Gaining Transmission – The Creative Pop of Jon Samuel

3 Jan
Jon Samuel

Jon Samuel

Jon Samuel understands the key to creating mellifluous pop music. It doesn’t involve overused synthesizers, vocal effects, or complex sound. That would be too easy. Da Vinci wrote, “Simplicity is the ultimate sophistication,” and this quotation accurately describes Samuel’s ability as a singer/songwriter. Don’t get me wrong, some bands are able to find an electronic balance and create elegant music, but stripped-down pop music requires a certain level of simplicity that is, well, sophisticated. Such artists are handed the arduous task of creating easy, inventive pop that is not pablum. Artists must be subtle in a completely unsubtle way. The greatest artists/writers (like Da Vinci and Shakespeare – who wrote “Brevity is the soul of wit”) will stand by the belief that conciseness and guilelessness is difficult to achieve but ultimately effective. Clearly, Samuel agrees, and his debut solo release First Transmission plays to that sentiment.

Some may know Samuel as one of the musicians in the 2008 Juno Award-winning band Wintersleep. Samuel acted as a composer for Wintersleep’s new album Hello Hum, which was released in June of 2012. Samuel’s solo album followed two months later. The album was recorded in the Spring/Summer of 2011 with Wintersleep bandmates Tim D’Eon and Loel Campbell. Rah Rah’s Erin Passmore provides vocals to two tracks.

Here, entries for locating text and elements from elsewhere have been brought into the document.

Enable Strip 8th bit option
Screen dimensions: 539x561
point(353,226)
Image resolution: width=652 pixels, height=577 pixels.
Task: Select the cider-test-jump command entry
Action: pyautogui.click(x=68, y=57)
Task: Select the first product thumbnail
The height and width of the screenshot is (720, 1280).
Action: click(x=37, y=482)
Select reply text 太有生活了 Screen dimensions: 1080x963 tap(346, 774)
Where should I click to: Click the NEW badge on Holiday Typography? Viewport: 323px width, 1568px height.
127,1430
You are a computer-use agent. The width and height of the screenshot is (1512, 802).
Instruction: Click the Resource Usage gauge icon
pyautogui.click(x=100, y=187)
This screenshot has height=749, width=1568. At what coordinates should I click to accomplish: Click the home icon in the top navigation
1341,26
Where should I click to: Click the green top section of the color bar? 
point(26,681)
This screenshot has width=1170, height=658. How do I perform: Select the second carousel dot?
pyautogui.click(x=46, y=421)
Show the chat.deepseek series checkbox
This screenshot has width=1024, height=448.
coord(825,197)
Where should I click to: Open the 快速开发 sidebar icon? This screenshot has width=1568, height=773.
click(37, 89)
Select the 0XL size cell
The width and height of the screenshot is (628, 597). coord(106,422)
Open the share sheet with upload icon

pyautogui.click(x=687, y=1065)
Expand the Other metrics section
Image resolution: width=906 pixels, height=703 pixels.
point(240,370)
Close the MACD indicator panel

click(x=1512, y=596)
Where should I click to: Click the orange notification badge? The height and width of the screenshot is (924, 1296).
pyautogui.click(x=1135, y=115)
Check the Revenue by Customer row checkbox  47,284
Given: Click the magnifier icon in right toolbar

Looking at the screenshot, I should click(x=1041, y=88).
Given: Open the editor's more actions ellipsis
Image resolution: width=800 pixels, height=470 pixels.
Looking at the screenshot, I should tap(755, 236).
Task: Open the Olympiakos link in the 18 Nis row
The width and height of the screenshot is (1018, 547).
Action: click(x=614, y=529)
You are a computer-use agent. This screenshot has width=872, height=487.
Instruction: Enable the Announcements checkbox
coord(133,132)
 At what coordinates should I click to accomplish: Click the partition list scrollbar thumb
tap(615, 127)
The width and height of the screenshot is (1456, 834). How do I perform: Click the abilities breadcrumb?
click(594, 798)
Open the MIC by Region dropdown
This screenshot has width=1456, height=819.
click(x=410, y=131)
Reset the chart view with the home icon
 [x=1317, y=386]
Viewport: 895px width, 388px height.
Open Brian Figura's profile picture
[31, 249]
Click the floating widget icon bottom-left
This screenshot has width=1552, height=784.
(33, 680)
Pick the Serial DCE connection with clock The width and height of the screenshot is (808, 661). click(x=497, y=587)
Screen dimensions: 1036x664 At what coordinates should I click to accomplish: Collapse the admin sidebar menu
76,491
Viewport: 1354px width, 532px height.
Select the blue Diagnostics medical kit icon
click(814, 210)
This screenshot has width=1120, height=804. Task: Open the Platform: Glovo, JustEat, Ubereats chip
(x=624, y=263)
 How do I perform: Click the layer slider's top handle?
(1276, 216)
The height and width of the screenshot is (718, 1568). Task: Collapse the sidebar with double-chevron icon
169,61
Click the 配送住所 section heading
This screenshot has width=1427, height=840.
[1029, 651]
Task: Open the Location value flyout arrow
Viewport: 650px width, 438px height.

“First Transmission,” the album’s title track, is an effervescent ode to SETI scientists who search for signs of intelligent life in space. First off, awesome concept for a song. I just want to get that important note out of the way before I discuss the music. Samuel’s clean and composed vocal is a delight. His voice is soothing, and, to stick with the space theme, is equatable to an astronaut experiencing a weak gravitational force; it floats, but with composure. Underneath Samuel’s airy vocal is an elementary drum beat and few chords. The song, though, does not come off as jejune despite its absence of complication. It is aided by its bubbly simplicity. Some well-placed harmony and call-and-response parts help carry the song even further.

“To Love” similarly starts with an easy riff. Samuel’s vocal follows the chords in rhythm. It’s a pleasure to listen to. Like in “First Transmission,” Samuel’s effortless vocal shines. The song also features atmospherical strings and creative harmonies that add to its cherubic effect.

The entire album is worth a listen, and I urge you to check it out.